Dropbear SSH is actively developed by Matt Johnson and the latest release is less than two months old as of this writing. Among the product’s most interesting features is the possibility to compile the software into a statically-linked executable file of just 110kB. The software is compatible with the OpenSSH ~/.ssh/authorized_keys public key authentication. The daemon can be run from inetd at startup or be used in a standalone fashion. And finally, features can be easily enabled or disabled at compilation, creating an even smaller executable with only the required features.
All this flexibility comes at a price, though. CUstomizing Dropbear to one’s specific needs will take advanced sysadmin skills. system administrators will need to be familiar with concepts such as modifying the makefile and recompiling the executable. But if you have the required competencies and require a small SSH and SCP server that can run on your embedded device, Dropbear SSH is certainly worth looking at.
3. A Word About Cygwin
Perhaps you’ve heard of Cygwin before. It is an open-source project which aims to provide a Windows DLL that implements a large number of POSIX API functions. Concretely, it means that any Linux open-source application could be recompiled to use Cygwin and, consequently, run on a Windows-based platform.
If you’re a Windows system administrator and have never heard of Cygwin, you might want to get familiar with it and perhaps install it on a Windows computer and see for yourself what it is all about. It is not perfect and it won’t turn your Windows server into a Unix machine but it will give you access to a broader array of options when it comes to system administration software and tools.
This is why we’re taking a minute or two to talk about Cygwin.

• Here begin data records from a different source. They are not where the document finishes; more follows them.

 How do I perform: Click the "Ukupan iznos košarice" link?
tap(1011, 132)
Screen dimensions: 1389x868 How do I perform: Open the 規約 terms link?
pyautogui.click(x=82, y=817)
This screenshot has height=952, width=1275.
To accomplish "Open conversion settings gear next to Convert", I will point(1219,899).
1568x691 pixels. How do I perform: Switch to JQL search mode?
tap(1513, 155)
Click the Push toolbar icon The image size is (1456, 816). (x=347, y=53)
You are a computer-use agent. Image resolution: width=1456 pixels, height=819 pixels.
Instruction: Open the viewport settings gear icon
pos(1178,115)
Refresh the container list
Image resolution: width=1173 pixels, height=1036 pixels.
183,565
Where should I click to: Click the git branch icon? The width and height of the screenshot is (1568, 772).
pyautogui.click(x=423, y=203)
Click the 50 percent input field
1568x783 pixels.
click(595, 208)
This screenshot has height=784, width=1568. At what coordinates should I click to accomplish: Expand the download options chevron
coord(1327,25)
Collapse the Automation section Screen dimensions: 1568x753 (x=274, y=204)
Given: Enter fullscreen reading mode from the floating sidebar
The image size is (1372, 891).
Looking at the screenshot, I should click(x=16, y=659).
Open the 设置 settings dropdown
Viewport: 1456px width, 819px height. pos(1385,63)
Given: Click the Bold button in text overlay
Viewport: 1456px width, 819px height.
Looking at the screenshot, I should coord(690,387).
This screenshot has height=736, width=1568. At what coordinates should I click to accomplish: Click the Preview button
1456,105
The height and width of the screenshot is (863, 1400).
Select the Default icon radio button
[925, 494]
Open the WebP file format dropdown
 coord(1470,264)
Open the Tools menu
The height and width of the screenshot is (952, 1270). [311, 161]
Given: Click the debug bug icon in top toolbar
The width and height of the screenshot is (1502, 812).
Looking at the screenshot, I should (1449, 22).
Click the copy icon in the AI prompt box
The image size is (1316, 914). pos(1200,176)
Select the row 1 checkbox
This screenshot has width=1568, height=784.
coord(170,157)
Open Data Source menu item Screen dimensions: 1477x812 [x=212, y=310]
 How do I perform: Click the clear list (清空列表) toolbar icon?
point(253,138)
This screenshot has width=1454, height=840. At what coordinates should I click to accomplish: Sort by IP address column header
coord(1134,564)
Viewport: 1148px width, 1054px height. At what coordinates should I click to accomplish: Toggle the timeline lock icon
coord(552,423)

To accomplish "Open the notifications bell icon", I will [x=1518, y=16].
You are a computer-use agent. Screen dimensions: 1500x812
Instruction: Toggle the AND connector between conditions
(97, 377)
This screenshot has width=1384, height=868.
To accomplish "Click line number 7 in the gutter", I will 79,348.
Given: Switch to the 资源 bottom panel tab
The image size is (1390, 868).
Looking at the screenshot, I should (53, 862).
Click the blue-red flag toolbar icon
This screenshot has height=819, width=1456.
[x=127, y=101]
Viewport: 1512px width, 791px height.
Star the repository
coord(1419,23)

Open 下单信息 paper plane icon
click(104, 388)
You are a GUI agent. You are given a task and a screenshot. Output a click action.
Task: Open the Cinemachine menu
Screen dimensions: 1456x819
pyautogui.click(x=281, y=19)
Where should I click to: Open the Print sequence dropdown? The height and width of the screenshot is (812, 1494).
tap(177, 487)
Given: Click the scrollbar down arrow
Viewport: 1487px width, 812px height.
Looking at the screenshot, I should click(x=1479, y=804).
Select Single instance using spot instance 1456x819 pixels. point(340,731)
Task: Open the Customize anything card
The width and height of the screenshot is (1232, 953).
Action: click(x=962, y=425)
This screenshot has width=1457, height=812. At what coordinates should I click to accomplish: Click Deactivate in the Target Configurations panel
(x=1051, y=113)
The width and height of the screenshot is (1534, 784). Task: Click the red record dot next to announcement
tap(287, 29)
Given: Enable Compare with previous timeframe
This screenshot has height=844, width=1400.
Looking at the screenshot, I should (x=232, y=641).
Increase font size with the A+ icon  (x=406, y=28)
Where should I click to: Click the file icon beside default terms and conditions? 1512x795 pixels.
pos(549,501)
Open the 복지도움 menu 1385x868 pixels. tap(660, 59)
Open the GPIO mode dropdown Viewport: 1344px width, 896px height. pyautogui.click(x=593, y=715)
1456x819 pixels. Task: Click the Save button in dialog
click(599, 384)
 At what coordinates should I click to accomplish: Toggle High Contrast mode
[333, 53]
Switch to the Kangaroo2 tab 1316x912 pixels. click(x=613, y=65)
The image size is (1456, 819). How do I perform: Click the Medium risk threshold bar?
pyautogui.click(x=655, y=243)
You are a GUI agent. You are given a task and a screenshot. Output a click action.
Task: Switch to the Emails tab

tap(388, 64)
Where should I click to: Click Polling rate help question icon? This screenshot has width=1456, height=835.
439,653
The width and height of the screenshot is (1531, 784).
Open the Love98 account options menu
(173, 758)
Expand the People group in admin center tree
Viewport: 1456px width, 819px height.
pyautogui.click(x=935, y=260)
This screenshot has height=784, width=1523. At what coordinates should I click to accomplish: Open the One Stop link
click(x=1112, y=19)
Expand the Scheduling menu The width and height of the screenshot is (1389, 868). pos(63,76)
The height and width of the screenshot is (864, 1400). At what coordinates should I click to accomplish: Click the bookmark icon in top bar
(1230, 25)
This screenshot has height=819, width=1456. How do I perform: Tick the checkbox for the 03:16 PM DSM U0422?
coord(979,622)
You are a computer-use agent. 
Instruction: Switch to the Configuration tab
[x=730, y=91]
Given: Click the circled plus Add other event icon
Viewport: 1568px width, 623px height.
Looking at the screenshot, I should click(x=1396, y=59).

With so many SSH and SCP servers available for Linux–we’ve only mentioned a couple of the best ones but there are countless others–it’s nice to know that Cygwin could allow them to run on a Windows platform. In fact, many Linux utility software is available as a Cygwin package, along with packages for other popular Linux distributions.
The macOS SSH Server
Although the general public might not be aware of that, macOS is another Unix-like operating system. However, contrary to most Unix-like systems–and Linux in particular–MacOS uses a different type of kernel which is a hybrid of a monolithic kernel–like Linux’s–and a microkernel architecture.
Because of these Unix roots, it’s no surprise that support for SSH–which also include support for SCP–is a native feature of macOS. As with most Linux distributions, the SSH functionality is not enabled by default in nacOS but enabling it is very easy.
All you have to do to enable SSH on a macOS computer is to go to System Preferences then launch the Sharing Applet and enable the Remote Login option. Doing that enables SSH for all of the computer’s users. And like most SSH software built into an operating system, file and directory permissions will dictate what users can copy to and from the server.
There’s nothing more to the macOS SCP server. You just enable SSH and it works. There’s no control panel or settings section. There are no virtual accounts either. Only system accounts are allowed to connect. It’s pretty basic but, it’s there, it’s free, and it gets the job done. Unless you absolutely need more functionality, it’s a great server to use.
No matter what the reason is for using an SCP server, we’ve shown you that there are multiple choices, regardless of the operating system you might be running. And although there are many more options available, those we’ve told you about are the best free SCP servers for Windows, Linux, and macOS built-in SSH.